# Throttlestop is not lowering my temps



## lecosze1 (Jun 21, 2021)

i had this problem before and it was my vent, but now is presenting agin on my laptop, the temp always goes over 90 degree , it only removed the thermal throttling but th e temp are the same


----------



## Toothless (Jun 21, 2021)

Well, it did as the name says which was stop your throttling. You're trying to cool 80w package in a laptop and without dropping clocks and voltages I'm curious to what you think you're getting at. It's a laptop, expect 90c.


----------



## lecosze1 (Jun 21, 2021)

Toothless said:


> Well, it did as the name says which was stop your throttling. You're trying to cool 80w package in a laptop and without dropping clocks and voltages I'm curious to what you think you're getting at. It's a laptop, expect 90c.

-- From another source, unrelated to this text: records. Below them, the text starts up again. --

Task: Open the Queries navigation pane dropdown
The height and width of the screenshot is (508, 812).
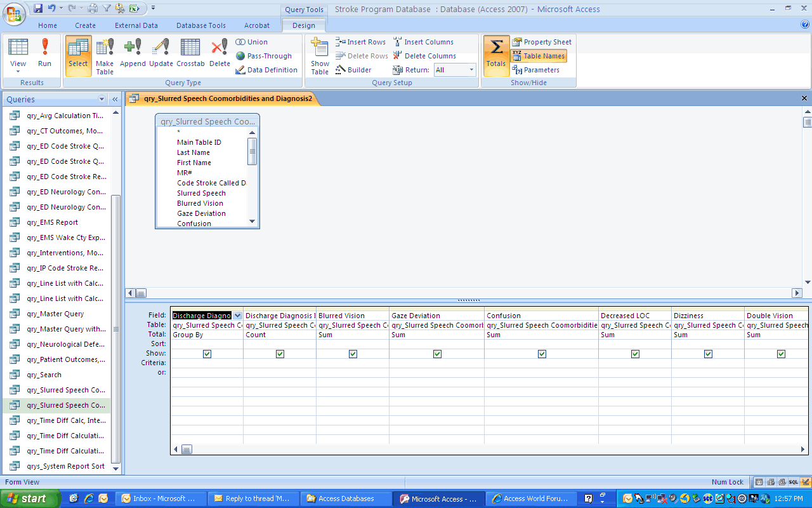Action: coord(102,100)
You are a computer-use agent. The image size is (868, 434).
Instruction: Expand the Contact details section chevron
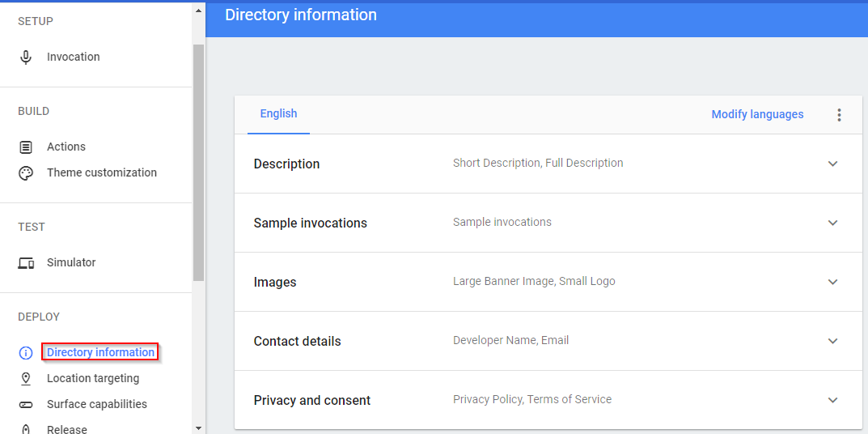(x=832, y=341)
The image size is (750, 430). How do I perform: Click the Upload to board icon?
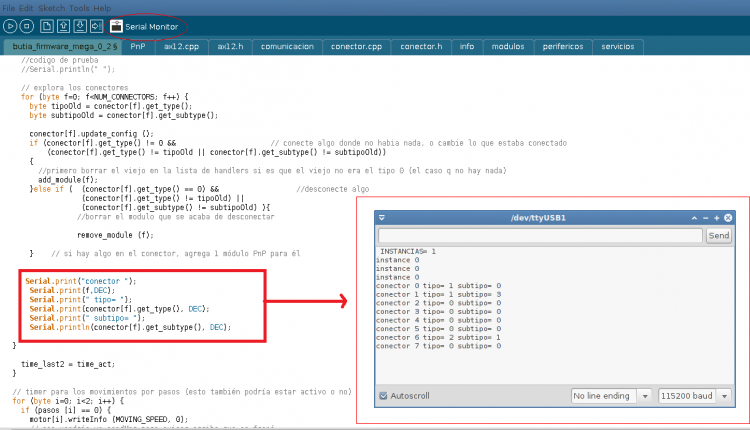click(x=97, y=25)
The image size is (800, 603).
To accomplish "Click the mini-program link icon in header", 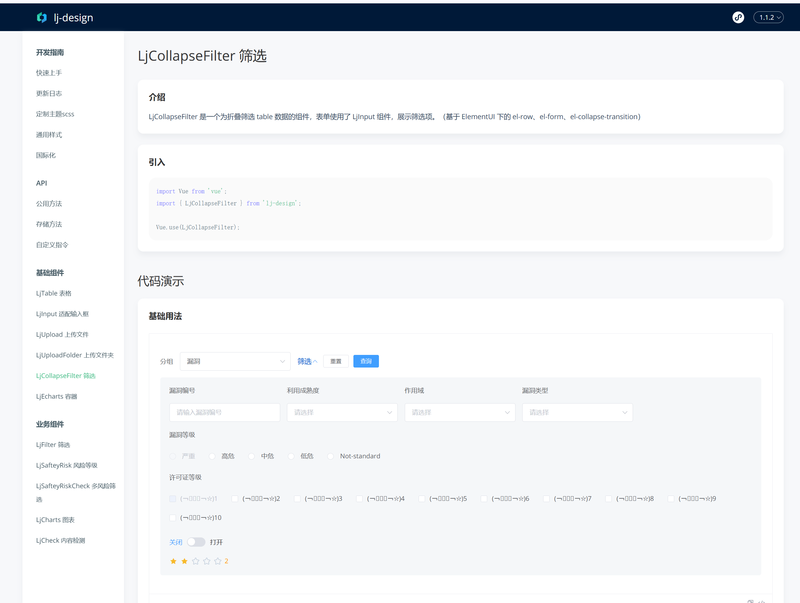I will (x=738, y=17).
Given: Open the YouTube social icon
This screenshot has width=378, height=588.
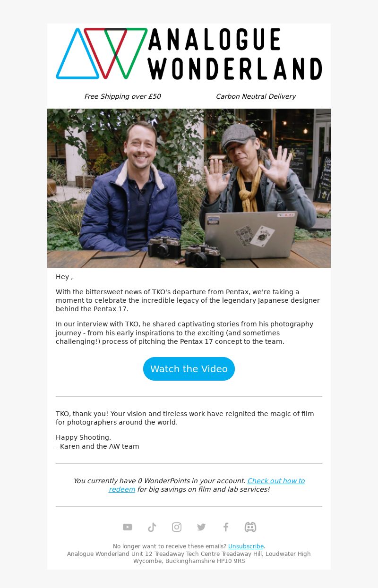Looking at the screenshot, I should click(x=128, y=527).
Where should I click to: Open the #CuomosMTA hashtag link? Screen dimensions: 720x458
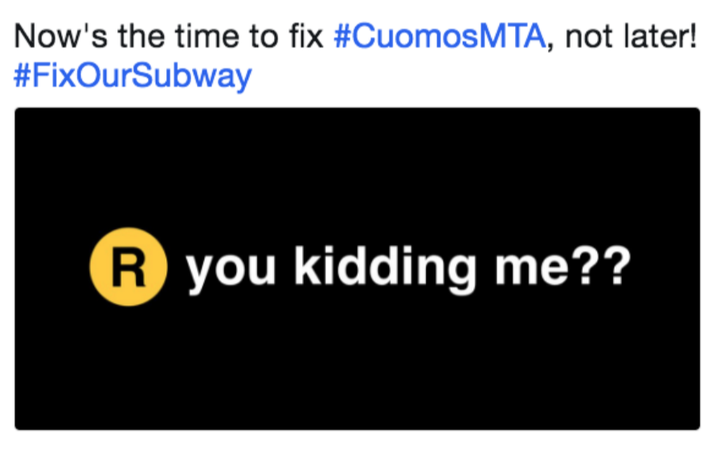(440, 37)
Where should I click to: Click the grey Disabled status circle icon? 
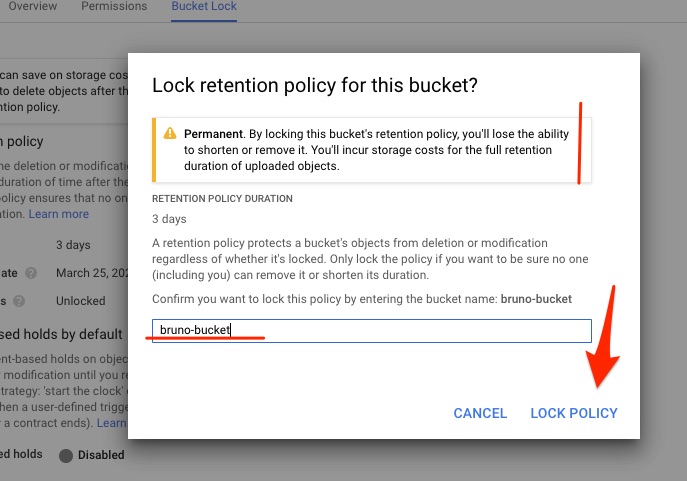click(x=66, y=455)
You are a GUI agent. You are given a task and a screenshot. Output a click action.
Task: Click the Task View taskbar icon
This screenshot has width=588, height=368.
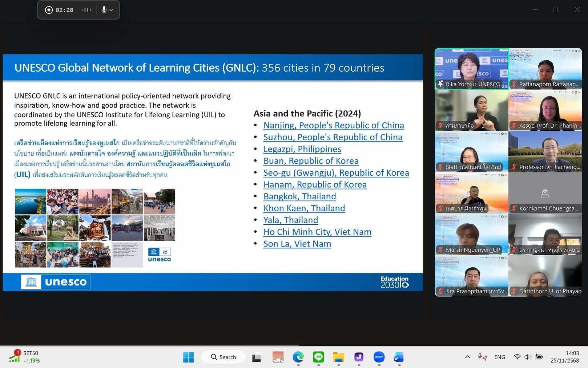pyautogui.click(x=257, y=357)
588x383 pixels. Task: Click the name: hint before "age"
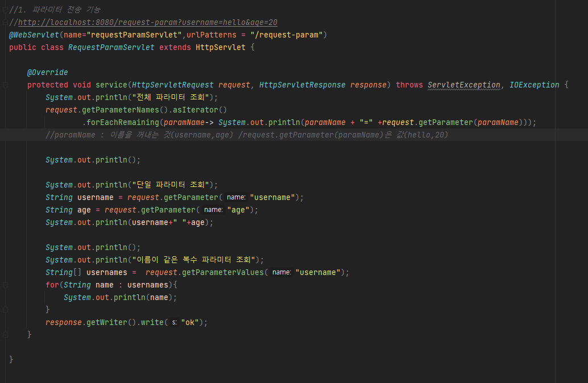click(x=213, y=210)
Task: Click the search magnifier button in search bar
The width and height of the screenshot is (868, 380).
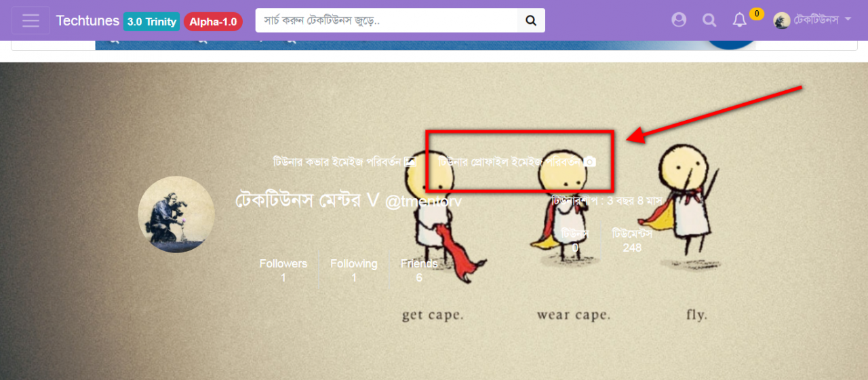Action: coord(531,20)
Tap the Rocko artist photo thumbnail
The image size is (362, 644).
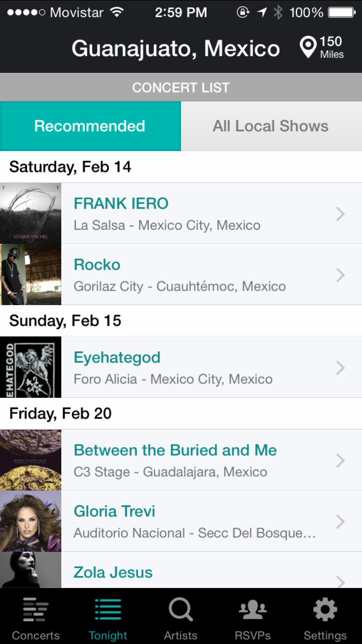(30, 275)
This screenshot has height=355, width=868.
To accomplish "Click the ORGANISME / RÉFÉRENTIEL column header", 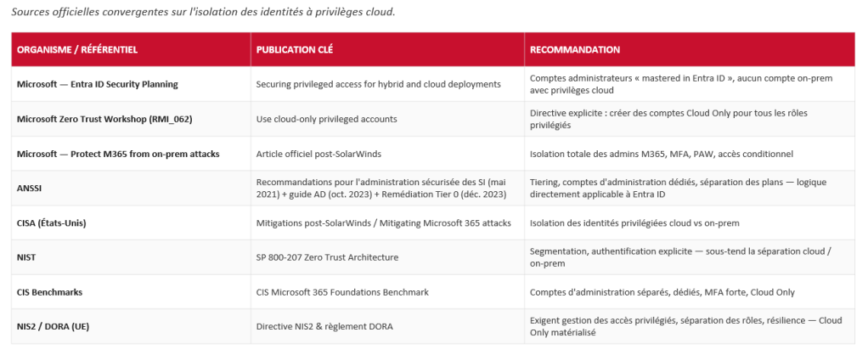I will pos(77,50).
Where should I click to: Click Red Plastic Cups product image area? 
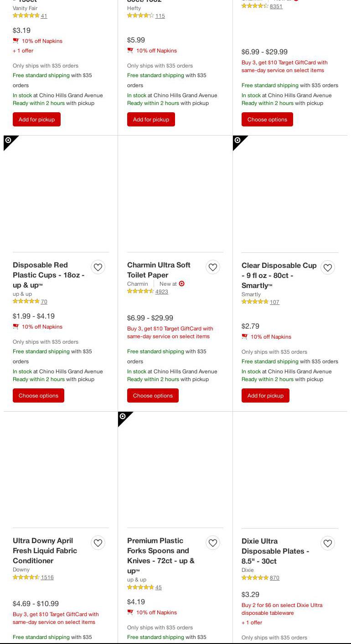click(61, 194)
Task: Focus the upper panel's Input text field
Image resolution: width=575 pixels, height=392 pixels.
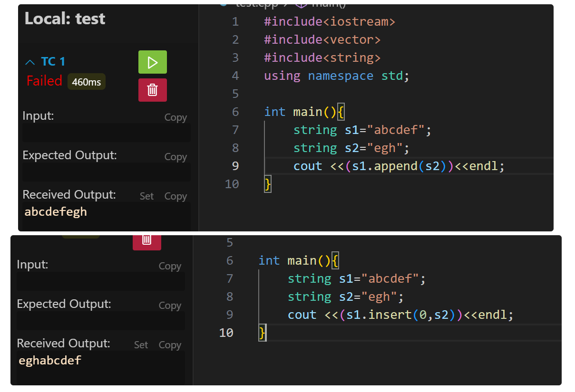Action: point(106,133)
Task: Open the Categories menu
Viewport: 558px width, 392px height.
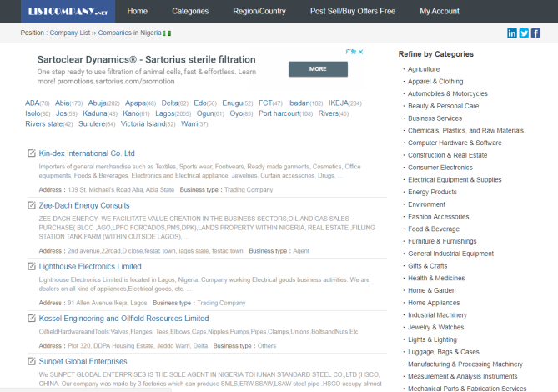Action: click(190, 12)
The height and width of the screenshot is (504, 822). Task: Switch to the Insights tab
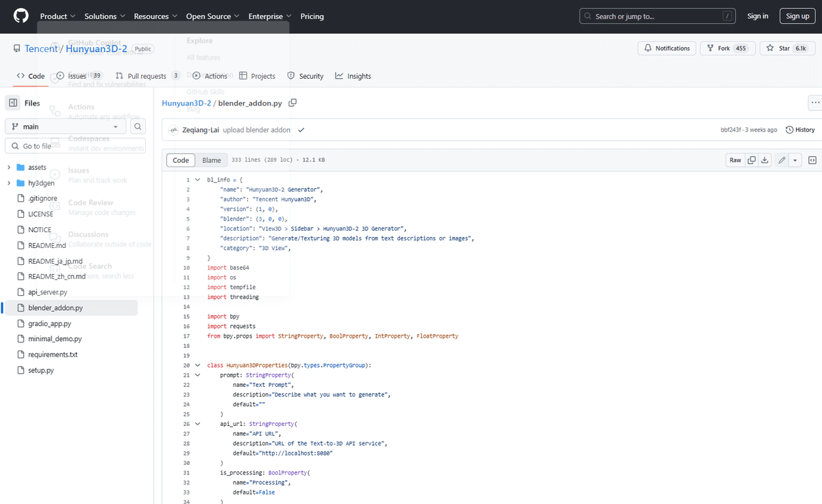pos(353,76)
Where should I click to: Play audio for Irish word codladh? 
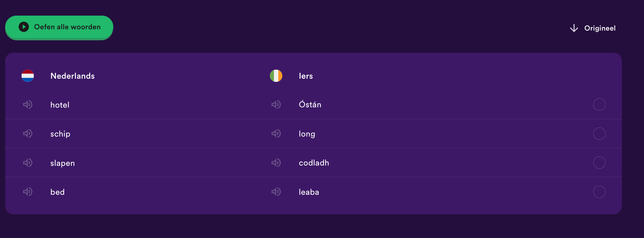276,163
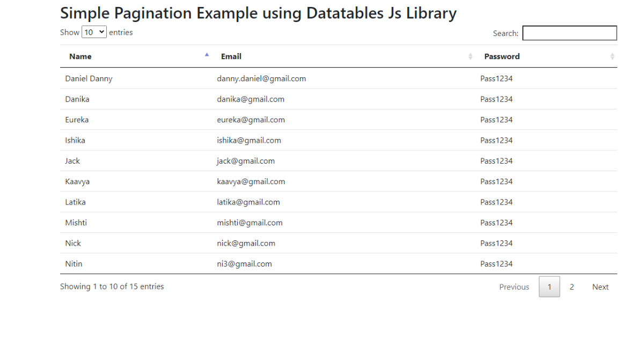Click the Next pagination button
The height and width of the screenshot is (337, 644).
(x=601, y=287)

so? instead off blaming me, help me understand what should i do,not everyone is expert of this thing


----------



## Toothless (Jun 21, 2021)

Who said I was blaming you? lol

If you want cooler temps, drop the voltage. You'll probably need to lock the clockspeeds. Honestly 95c isn't going to kill it.


----------



## lecosze1 (Jun 21, 2021)

Toothless said:


> Well, it did as the name says which was stop your throttling. You're trying to cool 80w package in a laptop and without dropping clocks and voltages I'm curious to what you think you're getting at. It's a laptop, expect 90c.


drop to what number ?


----------



## nguyen (Jun 21, 2021)

you can lower to -200mV on the CPU core, that would reduce the temperature a little.
To gauge how much undervolt is helping, try doing some Cinebench R23 with and without undervolting and check the max temperature and Cinebench score.


----------



## Toothless (Jun 21, 2021)

lecosze1 said:


> drop to what number ?


Voltage offset, then clockspeed. Or just follow what nguyen said up there.


----------



## Bill_Bright (Jun 21, 2021)

You said last time it was the vent - are you sure the interior is clean of heat-trapping dust and the fan(s) is/are spinning properly? If clean and fans are working, try blasting a desk fan across the computer. If that works, I recommend the use of a cooling pad with its own external power supply so you don’t put more strain on the notebook, causing it to generate even more heat. But sadly, pads with external power supplies are getting harder to find. So if your pad runs off USB power only, I recommend using a USB Wall Adapter to power the pad whenever possible.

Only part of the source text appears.